Воплотить в цвете мир звуков. У нее хорошо получалось. Еще не было ничего для нее, у нее еще не было собственной шариковой ручки, разлинованных страниц, еще не были подобраны ключи – никакие, не говоря о скрипичном и басовом, она еще не умела правильно писать буквы, зеркалила согласные, брала в заложники гласные, которые пишутся не так, как слышатся, но, увидев мелодию, хватала карандаши и быстро ставила палочки на любом обрывке, на каждом бумажном огрызке, где можно чиркать. Увидеть мелодию удавалось часто, она кружила вокруг нее бабочкой, только успей схватить. Просто однажды учительница музыки в детском саду начала занятие не с попевочки, а сыграла гамму, рассказала о нотах, дала звукам имена, и у этих имен был цвет.
Коричневый, голубой, ро-озовый, коричневый, желтый, зеленый, голубой, желтый, бе-елый.
Потому что учительница спела не словами, а спела:
Соль ми ля-я соль,
ре фа ми ре до-о.
Что в переводе означало: от улы-ыбки станет всем светле-ей.
Она пришла домой и впервые нарисовала песню, так, как помнила эти ноты, какими помнила эти ноты, а потом музыка начала появляться из ниоткуда, неслышная никому другому, видимая ей одной.
Что ты рисуешь? – Я рисую музыку.
Мама смеялась, мама говорила знакомым, что художником ее девочке точно не стать, ее девочка рисует только разноцветные палочки, мама не понимала системы, где до – белый, соль – коричневый. Беда с этим белым до, даже когда в карандашной палитре появился белый, как запечатлеть его на снежной странице?
Мама еще не знала, что ее девочка и не собирается становиться художником. Ее девочка находилась в плену звуков, которые можно нарисовать и уже никогда не забыть больше, даже через неделю, через много дней, когда случайный клочок бумажки с цветными палочками обнаружится среди игрушек, ведь они снова оживают – эти звуки, пусть их и не слышит мама, но девочка-то может их пропеть.

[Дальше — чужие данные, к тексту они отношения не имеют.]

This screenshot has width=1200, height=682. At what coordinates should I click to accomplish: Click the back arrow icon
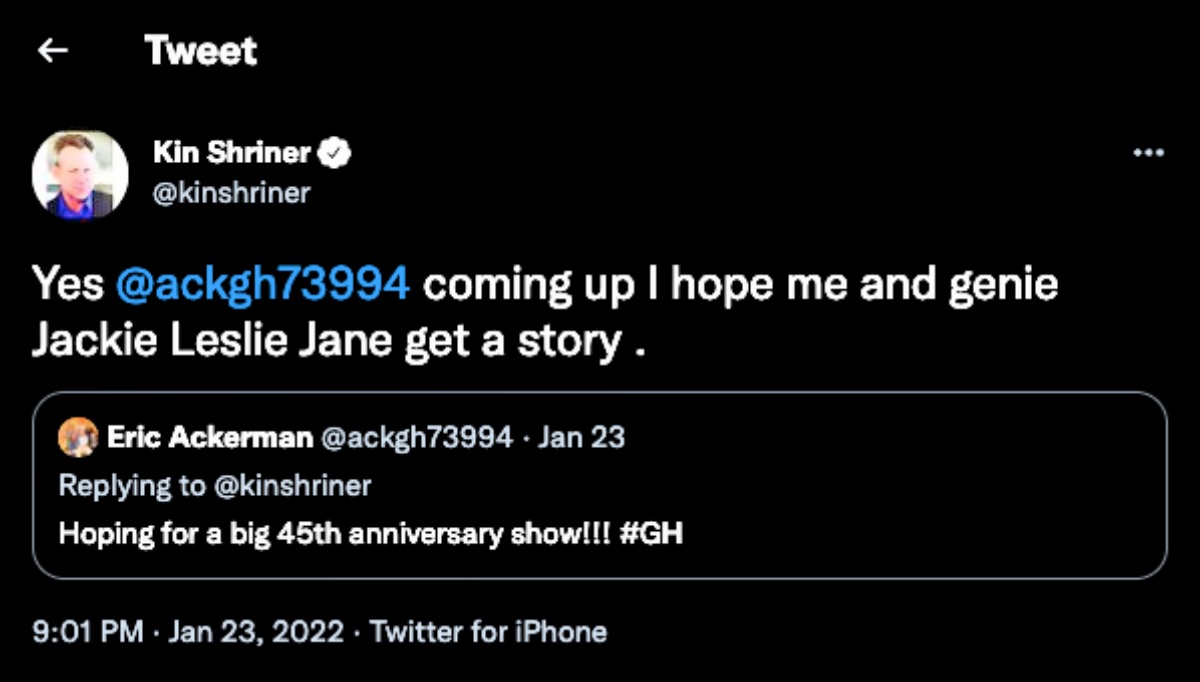(52, 50)
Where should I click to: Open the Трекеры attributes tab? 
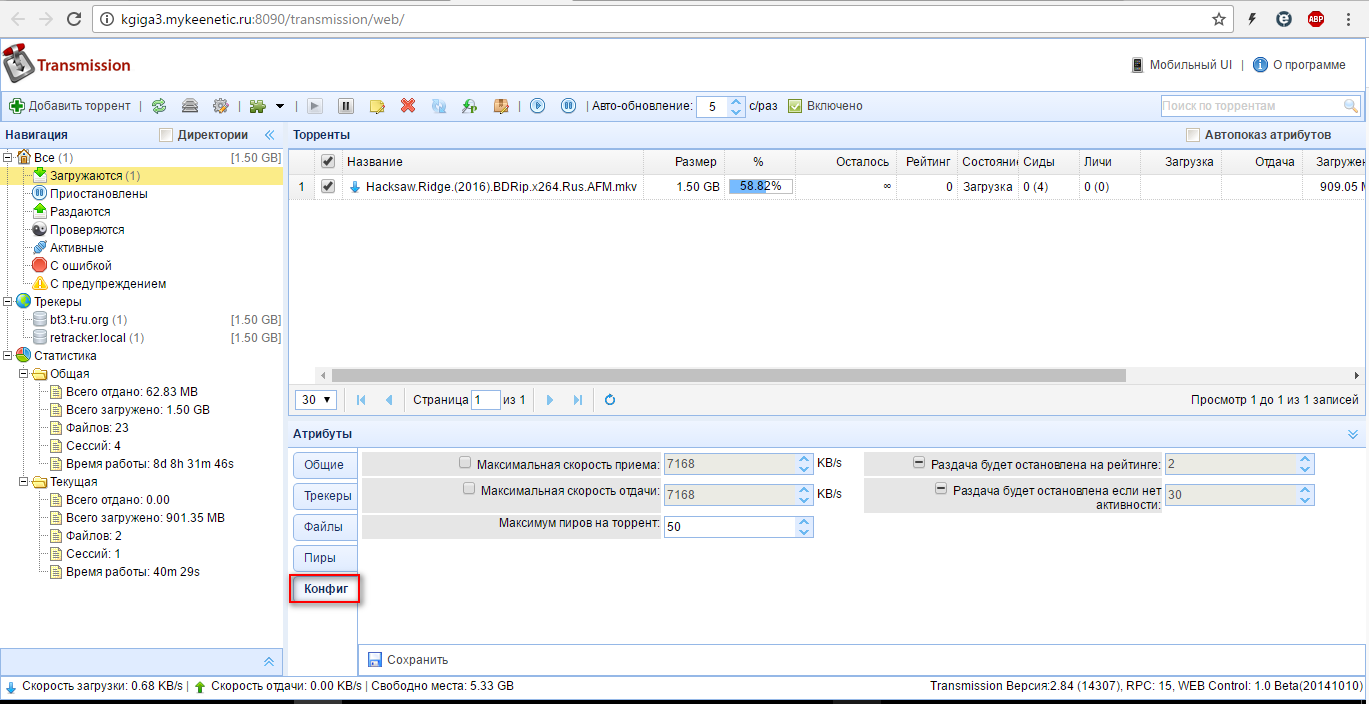[323, 496]
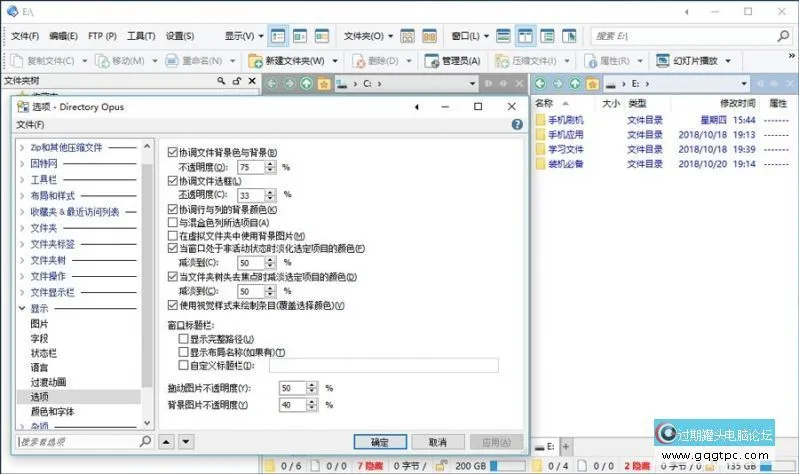Open the 工具(T) menu
This screenshot has width=799, height=474.
[x=141, y=36]
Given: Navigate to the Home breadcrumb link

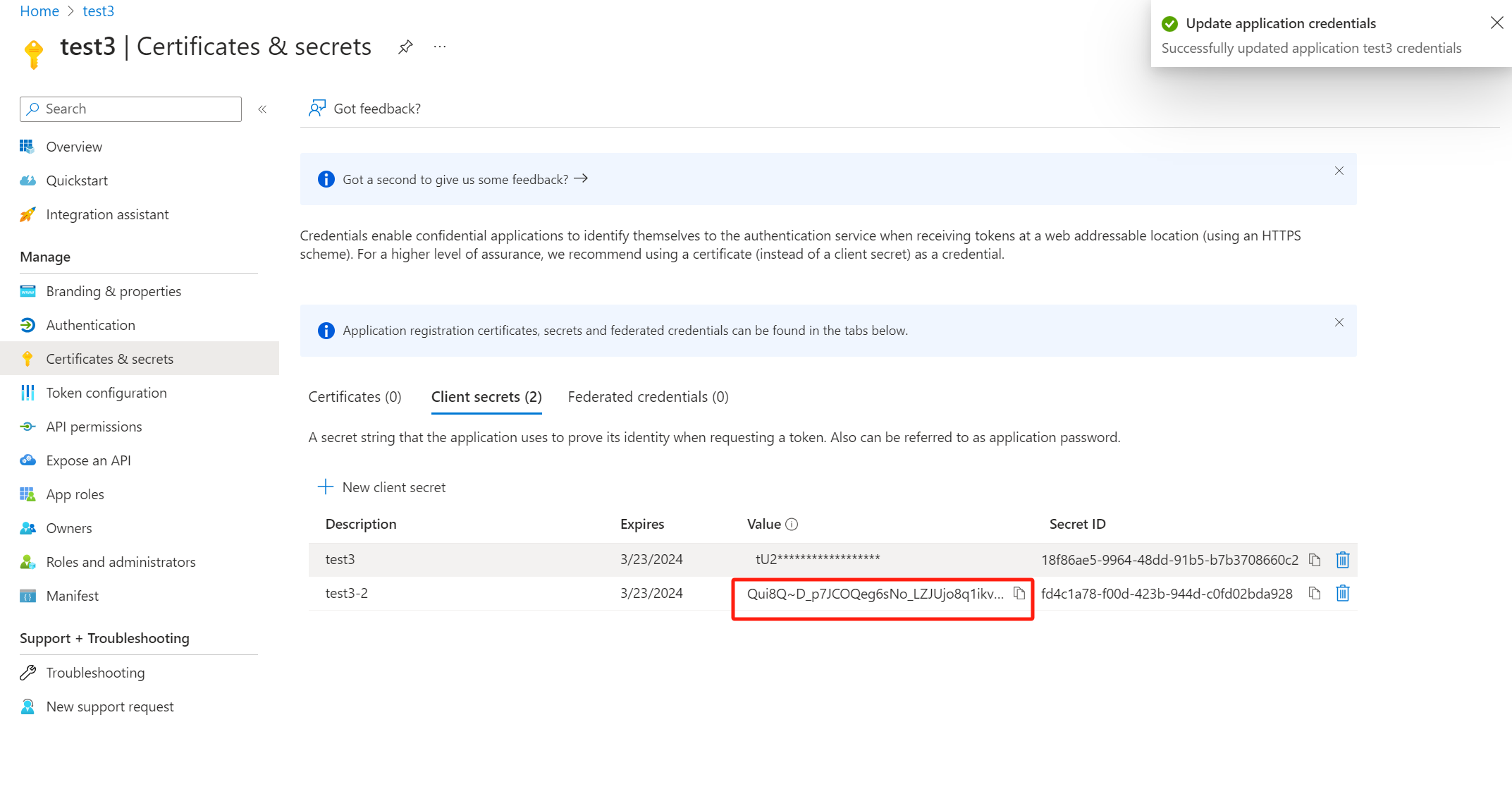Looking at the screenshot, I should [x=39, y=11].
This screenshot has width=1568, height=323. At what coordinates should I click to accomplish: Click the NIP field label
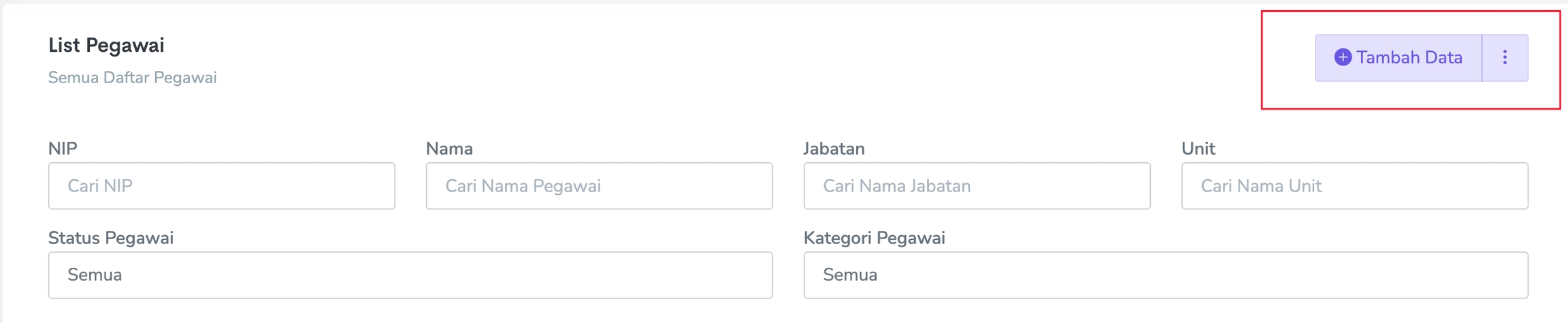(x=63, y=149)
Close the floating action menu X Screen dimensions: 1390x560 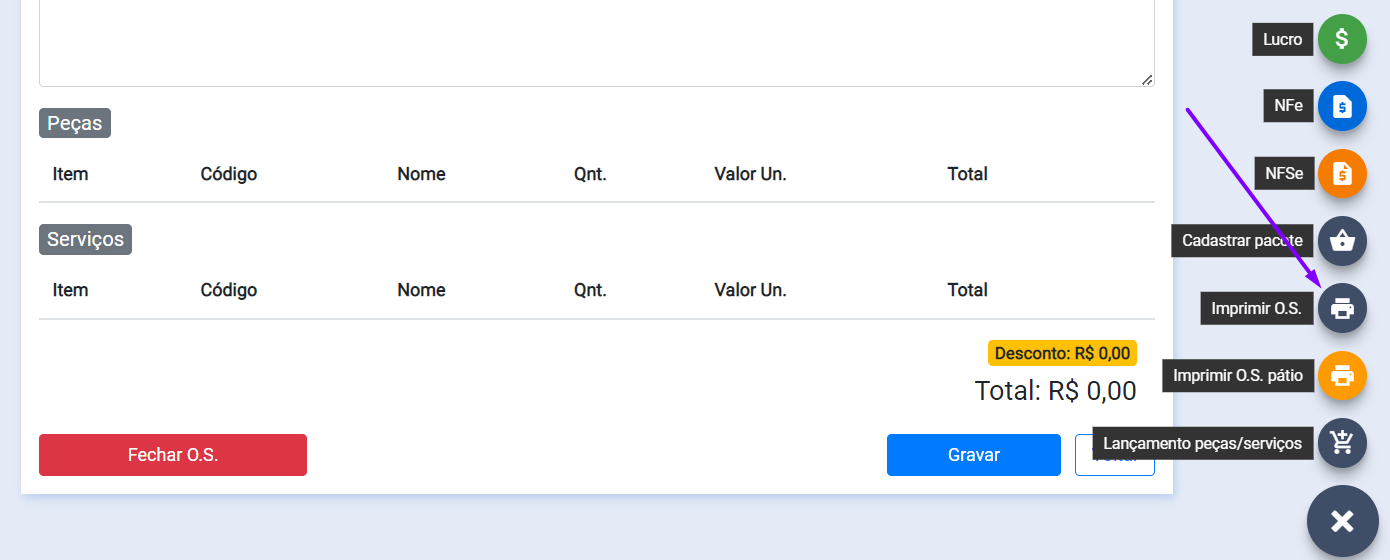[x=1342, y=521]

Она очень увлечена, она везде и всюду поет, готова озвучивать и дарить свою – в воздухе витающую – музыку каждому встречному: старушке на лавочке – «ишь ты, какая шустрая!», кассиру в магазине, незнакомому мальчику, бесстрашному, почти ручному воробью, дяденьке-тугодуму, который не понимает, что это песня такая, просто без слов пока, никакой не ор, никакой не хор,
Это потом она узнала, почему до – белый, почему соль – коричневый, все точно по Римскому-Корсакову, ничего общего со Скрябиным. До – белый, соль – коричневый. Пока вместо знаний – одна интуиция. Вместо нот – коробка с карандашами. И вокруг так много звуков и цветов. Даже в помидоре – ми-до-ре.
Мама готовит омлет с помидорами, ей не нравятся жареные помидоры, она думает только о том, какое это музыкальное слово: по ми-до-ре, совсем не красное слово, впрочем, если взять за основу ре-мажор, получится вполне съедобный желтый томат, мама взбивает яйца, масло шипит и причмокивает, как старая заезженная пластинка, маме очень нравится музыка с проигрывателя, ужасная музыка, невыносимо слушать симфонические концерты, потому что пластинки старые, все партии шипят и причмокивают, сливаются в какофонию, как яйца на раскаленной сковороде.
Помидоры – должны быть желтыми, говорит она маме. Та отвечает, что у соседки в парнике видела такие, какая-то импортная рассада, более мясистый сорт и именно желтые, дочь не слушает, желтые помидоры прекрасно сочетались бы с золотистым яйцом, из которого приготовлен омлет. Тогда он станет похож на фугу Баха из «Хорошо темперированного клавира».
– Давай, я сыграю тебе омлет? – предлагает она.
Мама соглашается. Слушает. Говорит: действительно, немного напоминает омлет. Музыка такая же воздушная, каким был омлет пять минут назад, пока не остыл. Давай есть.
Но ты заметила, насколько они желтые? Все эти звуки, которые опустились на стол, на замасленную сковородку, на удивленную вилку и рассеянный нож, на льняную скатерть.
Ты меня пугаешь, детка, отвечает мама.
Миски должны быть голубыми, сироп – синим, фарш – зеленым, соль – коричневой.
До – белый, соль – коричневый.
Ее путали только ноты, попавшие в название еды и столовых предметов. К остальным словам она не прислушивалась, точнее не приглядывалась. Только название ее зодиака, единственное из двенадцати созвездий, заключавшее в себе ноту, тоже было белым. Независимо ни от чего.